A fellow developer was using Visual Studio 2010 SP1 to debug a classic ASP application.  He attempted to attach to the IIS process, w3wp.exe and received the error message: “Unable to attach to process. A debugger is already attached.”

Data:

He is running Windows 7, 32 bit. (But I reproduced the error on Win7 64 bit.)

He is using IIS 7.5.

Yesterday he installed IE 10 32 bit. (Yesterday I installed IE 10 64 bit.)

We looked in Process Explorer but no debugger was running that we could see.

We tried changing the “Attach to” type in the “Attach to Process” dialog, but it had no effect.

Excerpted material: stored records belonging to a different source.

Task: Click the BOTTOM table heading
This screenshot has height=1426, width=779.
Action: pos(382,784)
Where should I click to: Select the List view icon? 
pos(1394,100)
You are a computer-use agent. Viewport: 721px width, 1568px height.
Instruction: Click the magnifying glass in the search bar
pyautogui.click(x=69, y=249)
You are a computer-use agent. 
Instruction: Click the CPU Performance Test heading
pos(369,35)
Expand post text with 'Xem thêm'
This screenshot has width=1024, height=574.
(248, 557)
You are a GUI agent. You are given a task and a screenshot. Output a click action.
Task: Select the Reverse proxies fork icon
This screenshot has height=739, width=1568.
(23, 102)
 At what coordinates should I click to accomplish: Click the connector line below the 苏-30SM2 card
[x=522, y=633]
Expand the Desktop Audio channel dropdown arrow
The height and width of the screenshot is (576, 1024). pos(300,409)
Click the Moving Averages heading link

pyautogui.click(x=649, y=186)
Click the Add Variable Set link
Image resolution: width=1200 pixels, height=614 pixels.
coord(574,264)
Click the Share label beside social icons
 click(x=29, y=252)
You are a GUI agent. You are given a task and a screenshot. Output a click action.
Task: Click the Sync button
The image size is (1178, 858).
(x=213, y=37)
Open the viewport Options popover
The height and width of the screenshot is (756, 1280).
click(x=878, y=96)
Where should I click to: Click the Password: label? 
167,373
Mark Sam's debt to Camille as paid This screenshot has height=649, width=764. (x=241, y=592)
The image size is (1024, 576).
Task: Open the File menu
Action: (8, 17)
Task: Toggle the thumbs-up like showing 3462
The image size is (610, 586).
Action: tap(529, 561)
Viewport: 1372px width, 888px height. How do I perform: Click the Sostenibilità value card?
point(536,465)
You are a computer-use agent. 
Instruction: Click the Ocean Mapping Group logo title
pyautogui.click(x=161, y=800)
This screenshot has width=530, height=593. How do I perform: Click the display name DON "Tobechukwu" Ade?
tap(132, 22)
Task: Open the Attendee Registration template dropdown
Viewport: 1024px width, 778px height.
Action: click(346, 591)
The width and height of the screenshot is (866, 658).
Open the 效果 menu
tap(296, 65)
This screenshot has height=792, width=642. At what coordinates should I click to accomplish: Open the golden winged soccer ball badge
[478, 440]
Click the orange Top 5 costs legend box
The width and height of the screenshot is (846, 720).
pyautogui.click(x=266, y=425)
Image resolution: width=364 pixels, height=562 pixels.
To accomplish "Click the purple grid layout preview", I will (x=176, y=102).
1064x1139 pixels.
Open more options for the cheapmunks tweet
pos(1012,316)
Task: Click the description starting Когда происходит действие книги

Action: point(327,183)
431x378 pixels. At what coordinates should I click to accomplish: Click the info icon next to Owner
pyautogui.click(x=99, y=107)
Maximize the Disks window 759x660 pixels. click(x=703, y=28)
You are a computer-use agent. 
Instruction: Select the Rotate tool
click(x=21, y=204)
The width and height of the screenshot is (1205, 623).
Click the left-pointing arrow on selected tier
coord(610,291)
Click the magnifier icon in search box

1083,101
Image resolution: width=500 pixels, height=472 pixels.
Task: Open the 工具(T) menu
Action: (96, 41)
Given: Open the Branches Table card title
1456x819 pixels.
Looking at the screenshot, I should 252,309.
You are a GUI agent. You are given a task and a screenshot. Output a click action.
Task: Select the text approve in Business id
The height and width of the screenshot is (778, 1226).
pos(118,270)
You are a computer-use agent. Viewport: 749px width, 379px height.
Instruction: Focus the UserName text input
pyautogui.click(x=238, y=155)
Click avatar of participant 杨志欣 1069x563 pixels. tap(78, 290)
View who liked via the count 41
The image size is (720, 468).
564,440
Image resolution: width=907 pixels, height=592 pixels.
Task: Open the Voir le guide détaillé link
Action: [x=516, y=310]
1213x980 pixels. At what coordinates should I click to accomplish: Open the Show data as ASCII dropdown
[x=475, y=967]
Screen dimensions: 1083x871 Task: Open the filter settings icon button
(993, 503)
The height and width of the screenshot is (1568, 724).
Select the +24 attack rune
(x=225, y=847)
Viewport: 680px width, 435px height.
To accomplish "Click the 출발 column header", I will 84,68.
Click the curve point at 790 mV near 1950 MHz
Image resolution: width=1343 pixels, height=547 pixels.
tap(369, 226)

We tried all sorts of things but nothing made any difference.

I found this forum article:  Visual Studio 2010 debugger already attached classic ASP

I tried debugging the same ASP site by attaching to the IIS process, using VS 2012 and it worked perfectly.

Solution:

Use VS 2012 or revert from IE 10 for Win7 to IE 9.

 

My fellow developer is installing VS 2012. (I don’t know why he didn’t do it already – heck, it’s worth it just for that cool Dark Theme.)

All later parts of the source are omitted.